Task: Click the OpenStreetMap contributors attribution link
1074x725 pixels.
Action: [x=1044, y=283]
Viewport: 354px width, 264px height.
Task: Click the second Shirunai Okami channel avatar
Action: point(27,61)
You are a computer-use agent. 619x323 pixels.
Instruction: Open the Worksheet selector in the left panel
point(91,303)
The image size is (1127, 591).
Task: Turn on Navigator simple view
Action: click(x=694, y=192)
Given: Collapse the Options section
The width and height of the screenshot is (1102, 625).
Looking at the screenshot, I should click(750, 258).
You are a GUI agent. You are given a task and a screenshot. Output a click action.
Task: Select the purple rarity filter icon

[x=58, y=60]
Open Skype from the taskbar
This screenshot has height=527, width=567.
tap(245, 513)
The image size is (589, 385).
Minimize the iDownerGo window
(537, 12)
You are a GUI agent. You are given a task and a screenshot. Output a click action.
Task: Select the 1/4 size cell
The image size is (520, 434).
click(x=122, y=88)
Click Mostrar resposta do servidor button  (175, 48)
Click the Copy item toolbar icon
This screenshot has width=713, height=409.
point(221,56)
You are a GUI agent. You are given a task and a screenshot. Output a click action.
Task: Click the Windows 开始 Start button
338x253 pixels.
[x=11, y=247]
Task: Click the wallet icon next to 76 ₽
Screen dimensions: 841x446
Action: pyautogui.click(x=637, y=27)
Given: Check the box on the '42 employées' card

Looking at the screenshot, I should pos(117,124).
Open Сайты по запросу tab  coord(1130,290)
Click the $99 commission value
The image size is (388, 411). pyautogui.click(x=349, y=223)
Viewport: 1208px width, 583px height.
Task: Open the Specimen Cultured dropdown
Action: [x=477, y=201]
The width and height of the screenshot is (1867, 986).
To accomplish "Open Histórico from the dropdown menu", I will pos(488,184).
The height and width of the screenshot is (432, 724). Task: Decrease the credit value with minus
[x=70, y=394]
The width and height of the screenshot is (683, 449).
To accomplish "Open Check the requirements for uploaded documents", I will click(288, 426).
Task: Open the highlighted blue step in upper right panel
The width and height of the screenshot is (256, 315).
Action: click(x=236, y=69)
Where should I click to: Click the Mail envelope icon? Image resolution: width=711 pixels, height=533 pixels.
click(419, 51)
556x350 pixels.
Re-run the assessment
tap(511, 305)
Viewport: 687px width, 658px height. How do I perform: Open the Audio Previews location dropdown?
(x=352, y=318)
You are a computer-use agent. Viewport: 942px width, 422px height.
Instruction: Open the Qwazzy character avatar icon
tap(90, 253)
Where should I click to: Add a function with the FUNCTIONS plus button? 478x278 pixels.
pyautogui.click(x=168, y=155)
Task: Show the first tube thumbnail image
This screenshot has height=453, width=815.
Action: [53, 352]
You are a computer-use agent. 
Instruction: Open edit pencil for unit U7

********

Write down again, exactly as given, only the lines above that fall from the line with "The image size is (520, 434)." to the line with "The width and height of the screenshot is (1867, 986).", inclusive.

The image size is (520, 434).
click(x=122, y=88)
Click Mostrar resposta do servidor button  (175, 48)
Click the Copy item toolbar icon
This screenshot has width=713, height=409.
point(221,56)
You are a GUI agent. You are given a task and a screenshot. Output a click action.
Task: Click the Windows 开始 Start button
338x253 pixels.
[x=11, y=247]
Task: Click the wallet icon next to 76 ₽
Screen dimensions: 841x446
Action: pyautogui.click(x=637, y=27)
Given: Check the box on the '42 employées' card

Looking at the screenshot, I should pos(117,124).
Open Сайты по запросу tab  coord(1130,290)
Click the $99 commission value
The image size is (388, 411). pyautogui.click(x=349, y=223)
Viewport: 1208px width, 583px height.
Task: Open the Specimen Cultured dropdown
Action: [x=477, y=201]
The width and height of the screenshot is (1867, 986).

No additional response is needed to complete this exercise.